Helping companies build and train AI for computer vision faster through automation, V7 raises $33 million

Minimising the need for human intervention, V7 is helping companies ranging from Fortune 500 companies to startups build and train AI models 10x faster
Helping companies build and train AI for computer vision faster through automation, V7 raises $33 million

London-based V7 has raised $33 million in a Series A funding round that will see the company further expand in the US market as it aims to double the team size. 

The round was co-led by Radical Ventures and Temasek, and saw the participation of existing investors Air Street Capital, Amadeus Capital Partners, and Partech, as well as s number of angel investors including Francois Chollet (Keras creator), Oriol Vinyals (DeepMind), Jose Valim (Elixir creator), and Ashish Vaswani, who co-created Transformer models while at Google Brain, as well as undisclosed individuals at OpenAI, Twitter, and Amazon. 

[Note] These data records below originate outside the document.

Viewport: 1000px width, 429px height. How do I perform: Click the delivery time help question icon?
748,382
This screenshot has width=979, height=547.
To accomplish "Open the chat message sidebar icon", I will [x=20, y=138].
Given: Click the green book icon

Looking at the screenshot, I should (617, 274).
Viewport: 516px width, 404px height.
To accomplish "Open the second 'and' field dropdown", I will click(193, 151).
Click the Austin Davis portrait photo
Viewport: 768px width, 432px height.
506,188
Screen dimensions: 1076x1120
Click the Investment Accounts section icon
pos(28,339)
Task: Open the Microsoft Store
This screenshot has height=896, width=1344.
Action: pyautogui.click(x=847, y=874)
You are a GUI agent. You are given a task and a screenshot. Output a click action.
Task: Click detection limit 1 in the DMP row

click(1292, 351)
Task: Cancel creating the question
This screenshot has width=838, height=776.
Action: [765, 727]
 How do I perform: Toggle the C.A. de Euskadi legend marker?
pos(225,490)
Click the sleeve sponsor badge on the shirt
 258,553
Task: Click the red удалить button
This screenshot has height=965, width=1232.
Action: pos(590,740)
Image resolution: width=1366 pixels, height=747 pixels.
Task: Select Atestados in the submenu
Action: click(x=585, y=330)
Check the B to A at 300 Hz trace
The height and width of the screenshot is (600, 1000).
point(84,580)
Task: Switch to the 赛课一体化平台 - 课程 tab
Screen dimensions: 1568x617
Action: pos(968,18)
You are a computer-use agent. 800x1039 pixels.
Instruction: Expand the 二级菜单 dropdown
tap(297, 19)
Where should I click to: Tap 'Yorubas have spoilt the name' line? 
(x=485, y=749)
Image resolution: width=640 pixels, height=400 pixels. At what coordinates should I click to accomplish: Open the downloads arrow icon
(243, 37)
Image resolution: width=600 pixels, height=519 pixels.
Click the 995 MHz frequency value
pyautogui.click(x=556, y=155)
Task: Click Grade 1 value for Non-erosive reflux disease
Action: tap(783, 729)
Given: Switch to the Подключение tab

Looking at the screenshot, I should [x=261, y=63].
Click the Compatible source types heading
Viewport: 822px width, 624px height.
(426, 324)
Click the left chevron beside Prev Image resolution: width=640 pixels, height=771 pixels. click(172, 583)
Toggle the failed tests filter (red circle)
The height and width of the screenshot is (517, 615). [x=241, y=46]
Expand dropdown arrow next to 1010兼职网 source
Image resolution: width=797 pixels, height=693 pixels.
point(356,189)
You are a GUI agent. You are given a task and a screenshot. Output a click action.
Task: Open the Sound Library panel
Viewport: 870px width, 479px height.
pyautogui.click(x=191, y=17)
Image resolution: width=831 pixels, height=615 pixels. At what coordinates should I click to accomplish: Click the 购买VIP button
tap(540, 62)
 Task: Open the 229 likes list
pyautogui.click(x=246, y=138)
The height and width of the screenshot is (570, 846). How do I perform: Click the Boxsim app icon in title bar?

For all the advancements and leaps forward artificial intelligence promises to humankind, the stumbling block we’ve seen time and time again lies in the accurate, scaleable, and ultimately swift training of said AI. According to V7, when building an ML system, 80% of a team's time is spent managing training data. In order for any AI to truly understand what it is looking at, humans must perform the task of labeling objects manually.

 And this is where V7 comes to life, as it automates this labeling process, allowing companies to accomplish the same processes, only 10x faster. Using AI models to automatically segment objects in images and videos, V7’s “programmatic labeling” workflow requires minimal human intervention. After approximately 100 human-touched examples, V7’s tech can take over and automatically start identifying objects on its own. If there’s anything the system doesn’t quite comprehend, it will flag it and send it to a human for review.

“The next generation of software won’t run on code, it will run on models fueled by training data. We let our clients easily turn human knowledge into AI models, improving the safety and accuracy of AI. This is incredibly powerful, and in the right hands, can literally save lives. If we want to build software that tackles unsolved frontiers in human health or our climate, this is the only way,” said CEO Alberto Rizzoli.

Over the course of 2022 V7 has grown its ARR by 3x, and counts over 300 clients including GE Healthcare, Paige AI, and Siemens. Use cases of V7’s offer range from autonomous driving to sorting nuclear waste through robotic arms to potentially life-saving applications like early cancer detection.